◆ ATTIVITÀ PROPOSTE ◆
**A)** Risponda alle seguenti domande sul brano:
(i) Con chi si è recata a Milano la persona che racconta?
(ii) Di che colore è il raccoglitore in cui venivano inseriti i risultati degli esami?
(iii) Per quanti anni, come minimo, è prevista la terapia ormonale?
**B)** Trascriva fedelmente il passo del brano che va da "Mi aiuta ad" fino a "inizio la fase 2.".

Mi aiuta ad alzarmi e ci avviciniamo alla finestra. In quel momento capii perché mia madre aveva tanto insistito per la cromoterapia.

Quella fu l’alba più bella che avessi mai visto e, ho ragione di credere, lo resterà per tutta la mia vita.

 

Ebbe così inizio la fase 2.

Da studentessa modello, feci tutti gli esami. Uscendo da un posto ed entrando in un altro, con mia zia s’io fosse foco accanto e dentro un’inesauribile voglia di scoperta del funzionamento di quei macchinari superevoluti. Ero preparata, inserivo ogni risultato nel mio raccoglitore verde mela etichettandolo con data, luogo e tipo di esame. Ai risultati negativi – che poi sono positivi, che confusione, sarà perché ti amo - allegavo anche un simpatico post-it con una faccina sorridente, sicura che di lì a poco avrebbero optato così anche per un test neurologico.

 

A Milano ci sono andata con Vito. Esistono luoghi gentili per definizione. Lo IEO è uno di quelli. Tra pulsanti da schiacciare su postazioni user-friendly e desk assediati da file ordinate, la gente cammina in plurime direzioni, mentre noi restiamo spettatori delle vite degli altri così disperatamente simili alle nostre.

 

Il mio incontro con l’esperta oncobiglica si conclude dopo qualche tempo con un responso terapeutico: “Radiobigliapia più terapia ormonale per almeno cinque anni.” Poi, valuteremo il da farsi.

◆ RECORD DEL DATASET ◆

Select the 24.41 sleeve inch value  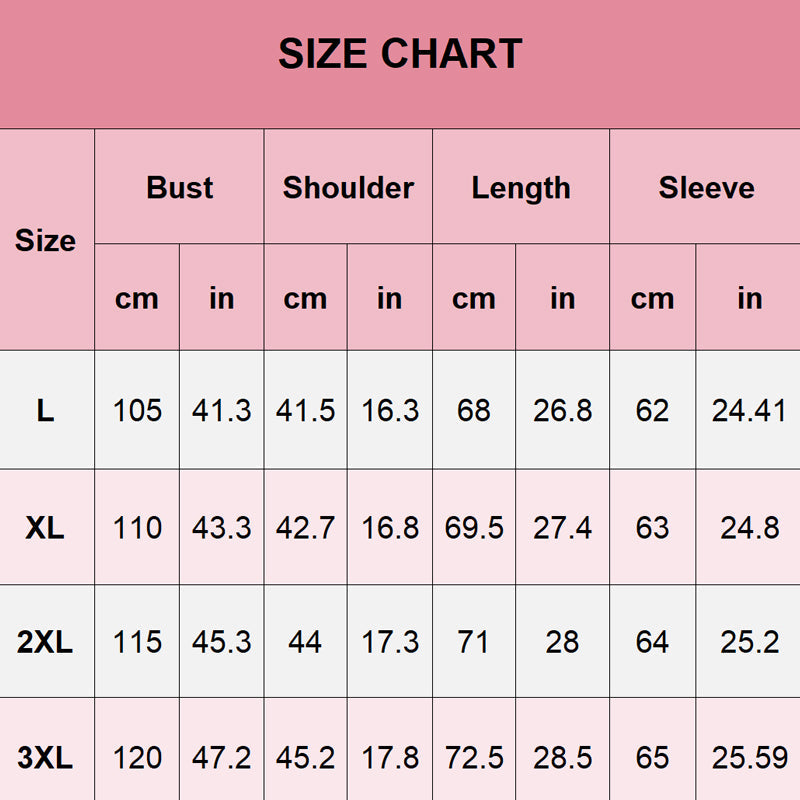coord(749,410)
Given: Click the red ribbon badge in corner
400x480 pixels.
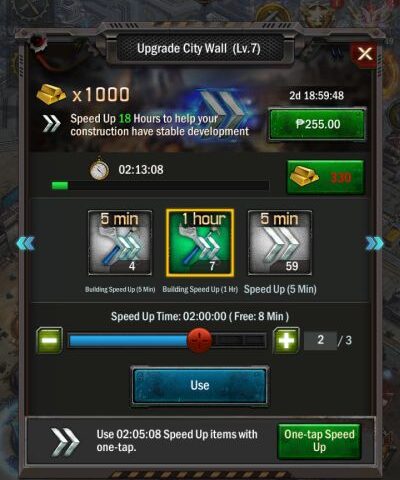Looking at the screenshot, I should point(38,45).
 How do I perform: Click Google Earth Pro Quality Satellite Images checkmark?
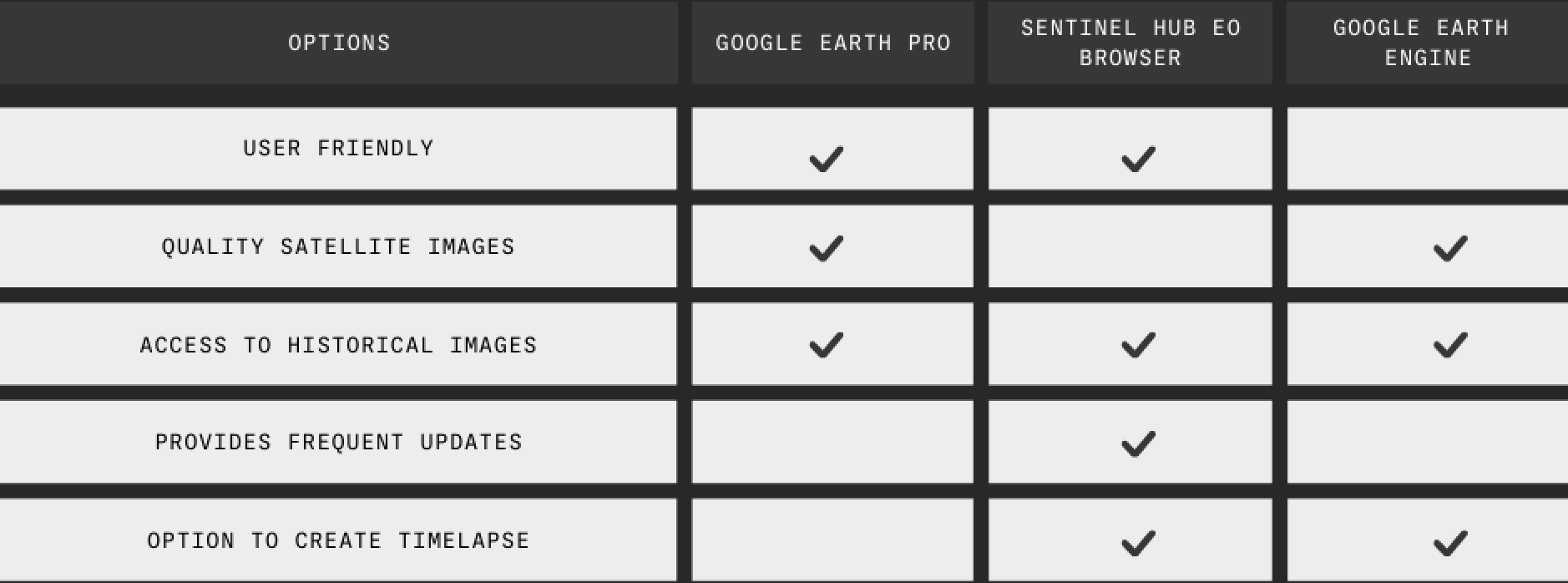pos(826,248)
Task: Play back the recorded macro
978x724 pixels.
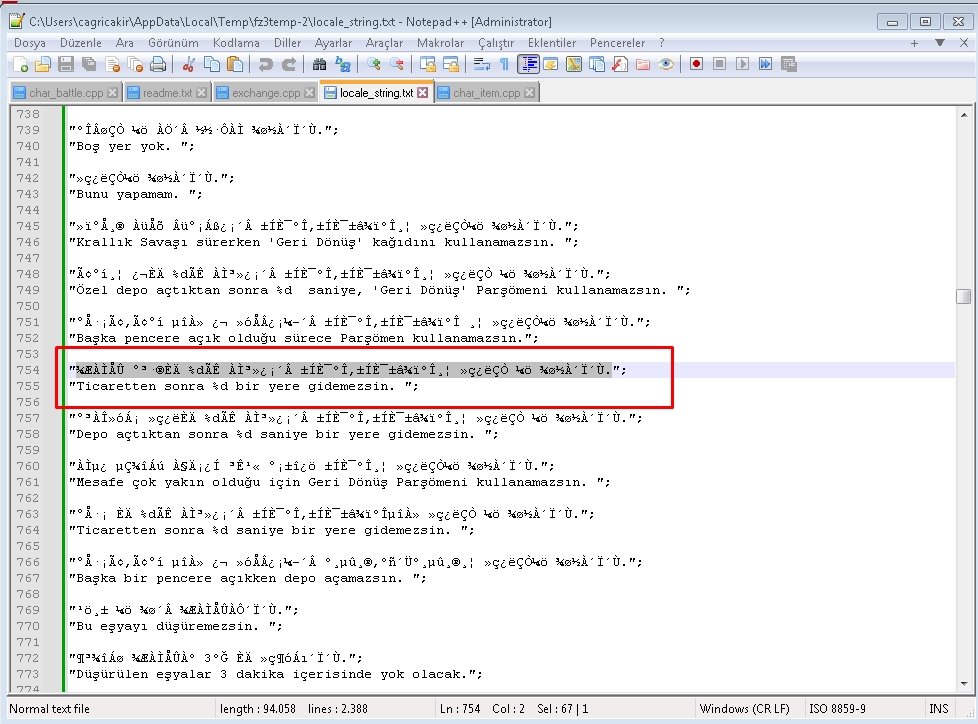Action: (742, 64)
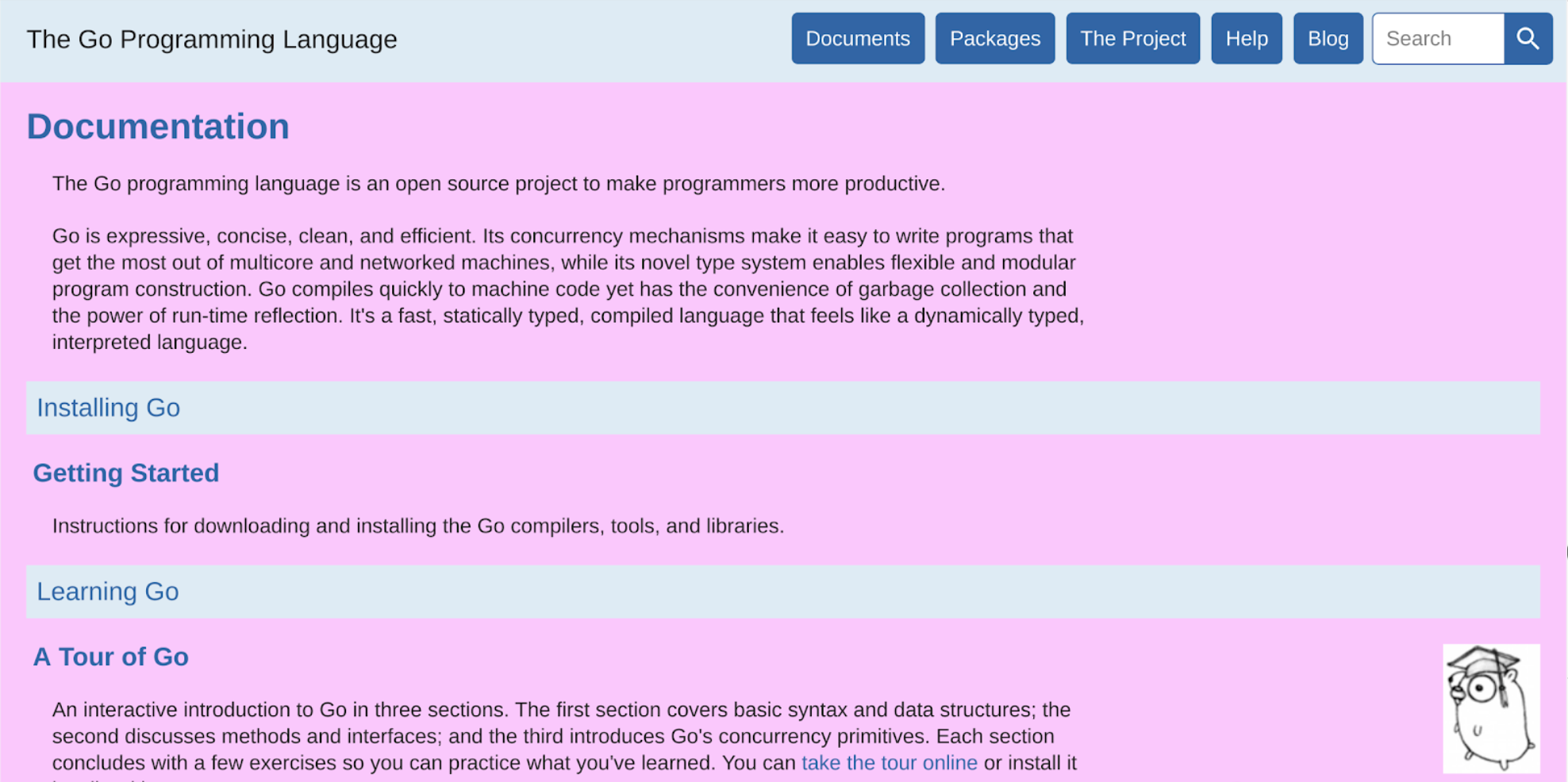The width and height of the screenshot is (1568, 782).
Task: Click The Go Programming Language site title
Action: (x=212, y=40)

---

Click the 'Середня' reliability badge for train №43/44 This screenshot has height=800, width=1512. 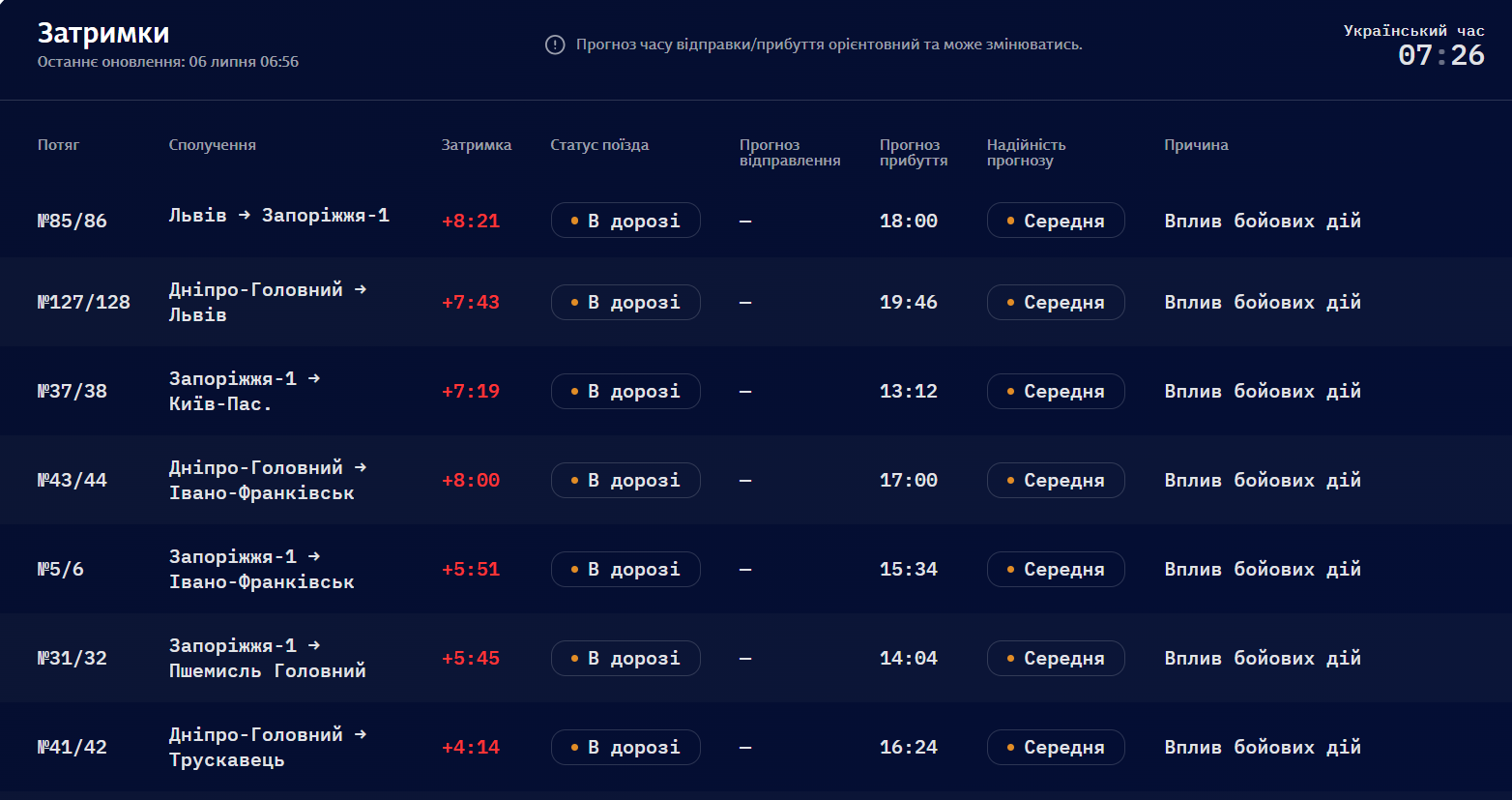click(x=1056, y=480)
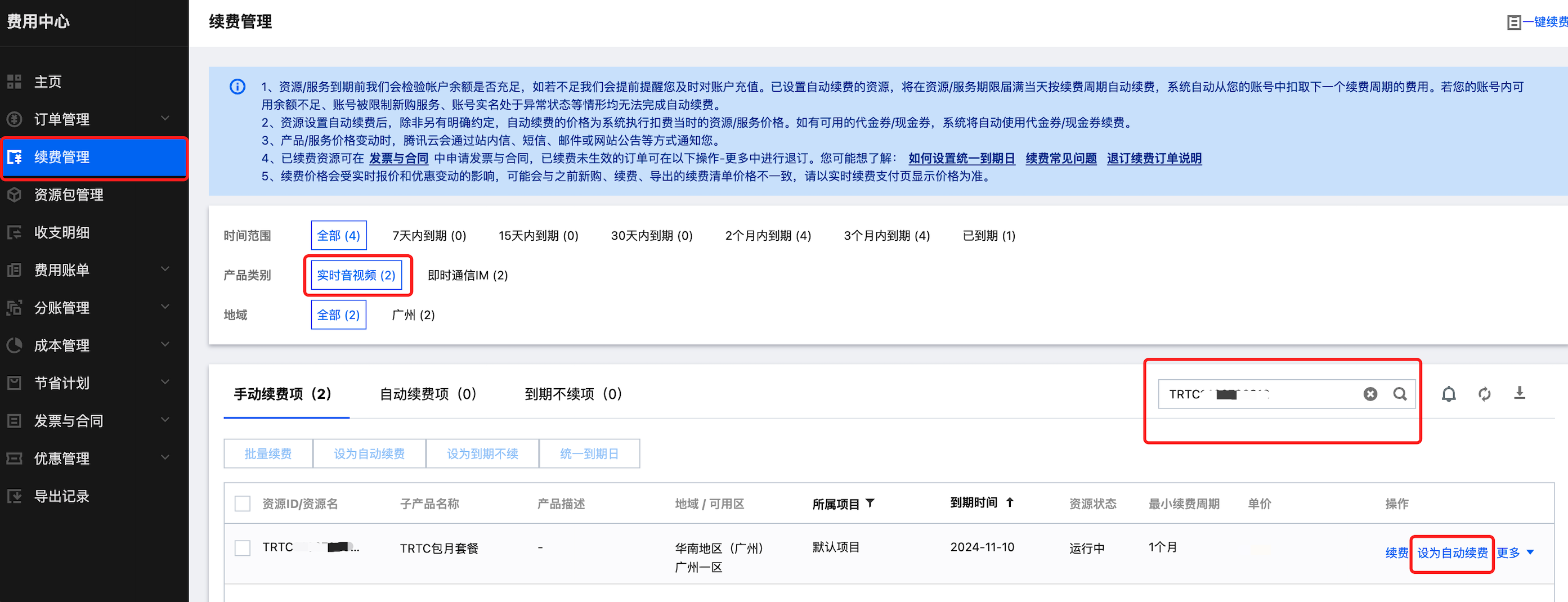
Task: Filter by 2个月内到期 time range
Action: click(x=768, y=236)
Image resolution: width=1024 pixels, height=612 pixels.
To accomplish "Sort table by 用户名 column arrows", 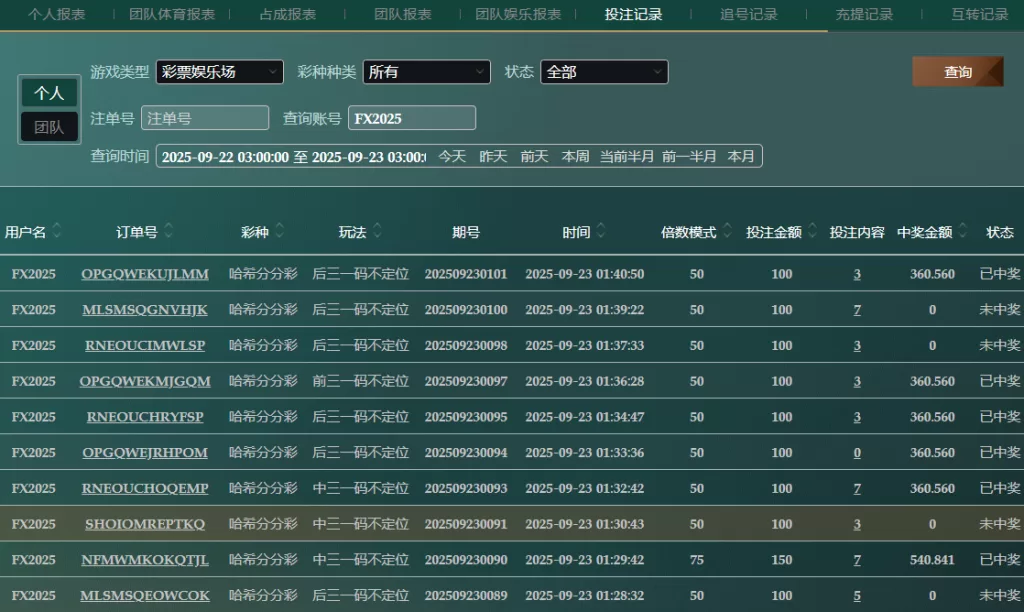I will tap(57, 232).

◆ SOLUZIONI PROPOSTE ◆
**A)**
(i) Con Vito.
(ii) Verde mela.
(iii) Almeno cinque anni.

**B)**
Mi aiuta ad alzarmi e ci avviciniamo alla finestra. In quel momento capii perché mia madre aveva tanto insistito per la cromoterapia.

Quella fu l’alba più bella che avessi mai visto e, ho ragione di credere, lo resterà per tutta la mia vita.

 

Ebbe così inizio la fase 2.